En medio de todo eso me encontraba yo. Una autentica turista, una especie de espía que comprendía poco todo lo que pasaba alrededor, ajena al entusiasmo y fervor de los espectadores. Mire a mis alrededores en busca de algunas respuestas. Me explicaron que el espectáculo consiste en que un grupo de expertos toreros lidien con un toro temerario. Para ello se siguen determinadas etapas que están regidas por estrictas reglas. La corrida finaliza con la muerte del toro. Una vez que  me pude despojar de algunas dudas, me dediqué a observar atentamente lo que estaba sucediendo en el escenario. Uno de los toreros se encontraba en el centro de la escena. En sus manos llevaba la tradicional capa roja. Parado con la elegancia propia de algún miembro de la realeza estiro sus brazos hacia un costado, extendiendo así la capa perpendicular a su cuerpo, y llamó al toro. Las miradas de ambos se encontraron. Sin moverse de su  galanura, el torero lo llamó una vez más. El toro, con un paso acelerado, se fue acercando hacia la tela roja con la clara intención de capturarla. En cuanto estuvo lo suficientemente cerca el torero levantó sus brazos y la tela subió. El toro rozó la cadera y las piernas del torero. El estadio entero estalló gritando ‘Ole’.  El hombre siguió sin modificar su postura, manteniendo la cabeza en alto y el cuerpo con actitud triunfante. Pareció no ser consciente de lo cerca que estuvo de el animal. El toro, atónito, siguió en búsqueda de la capa. El torero lo volvió a enfrentar y, una vez más, lo aclamo sacudiendo la capa. El animal se desesperó y fue al ataque. Pero la frustración se hizo presente cuando el torero volvió a levantar la capa. Esta vez el toro, mientras buscaba la tela, había rodeado casi todo su cuerpo. Y ahí estaba el torero, inmóvil. Los espectadores, esta vez más fuerte, gritaron: ‘Ole’.  Sin ningún tipo de miedo, el torero le dio la espalda al toro y saludó a su público que estalló en aplausos.

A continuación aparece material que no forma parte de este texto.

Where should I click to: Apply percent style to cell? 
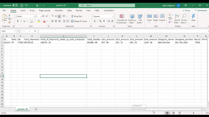(x=100, y=21)
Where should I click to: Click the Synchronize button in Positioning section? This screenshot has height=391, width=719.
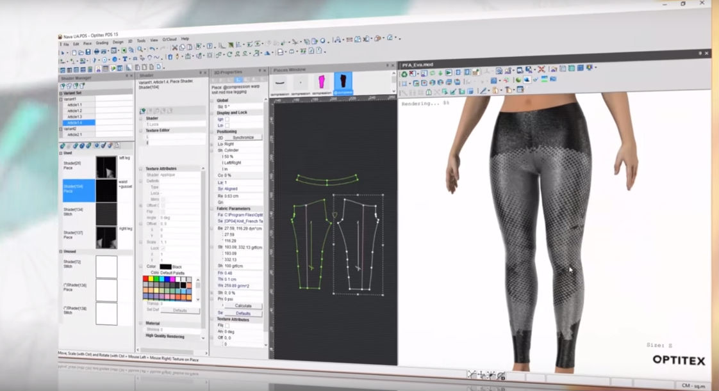244,138
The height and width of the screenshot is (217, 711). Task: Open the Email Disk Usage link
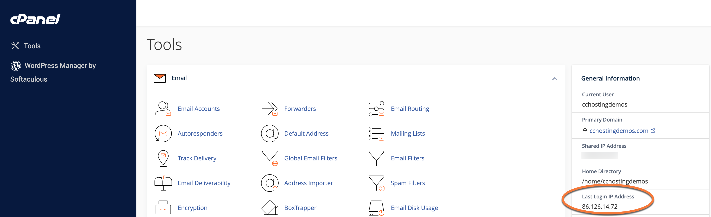click(x=414, y=208)
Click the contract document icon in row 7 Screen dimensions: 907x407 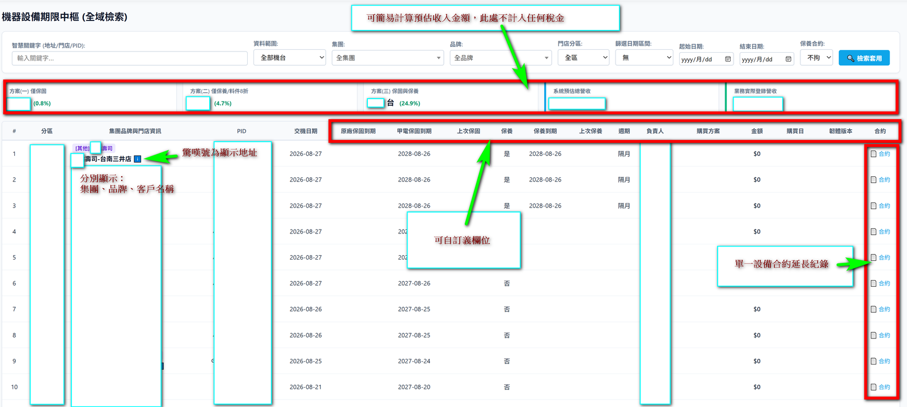[x=874, y=310]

Mientras veía esta escena, no podía creer lo que estaba pasando. Me hizo creer que estar cerca de ese animal indomable parecía fácil. Apenas unos centímetros, o ni siquiera eso, separaba a uno del otro. No cabía ninguna duda quien, si quisiera, podría destruir al otro. La fuerza y el peso del animal eran inigualables al del humano que lo intentaba dominar. Sin embargo, sucedió todo lo contrario. Aquella pequeña figura que yo divisaba de lejos estaba llena de templanza, seguridad y concentración. Parecía demasiado enfocado en domarlo que no cabía lugar para el miedo.

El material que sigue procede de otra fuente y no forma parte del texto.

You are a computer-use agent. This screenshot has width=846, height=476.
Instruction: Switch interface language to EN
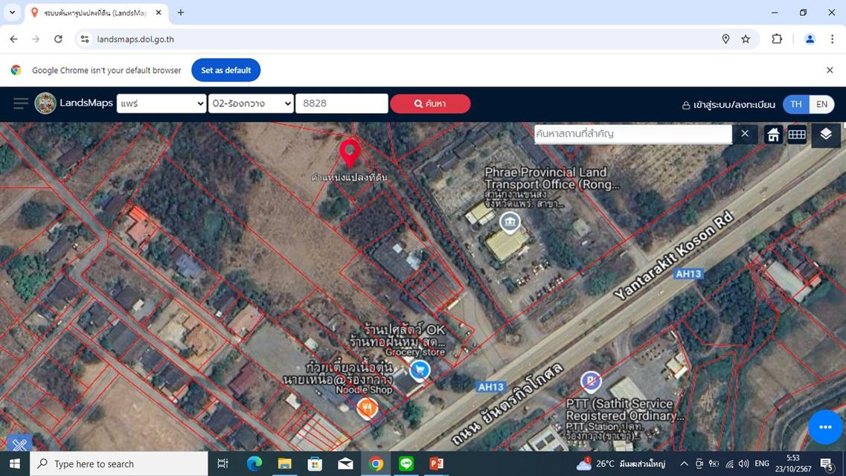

Después de dos horas y media de duración finalizaron las seis corridas. Sin dudas fue uno de los eventos que más sentimientos encontrados me genero. Por momentos lo vi un poco retrogrado y violento. Pero, en otros aspectos, me sorprendió positivamente. La corrida de toros es uno de los entretenimientos culturales más antiguos de España. Gran parte de su población la fomenta y, muchos otros, la critican pero sea cual sea la postura que se tome, es un espectáculo en si mismo que es parte de los orígenes y la cultura de este país. Y, como tal, no puede ignorarse.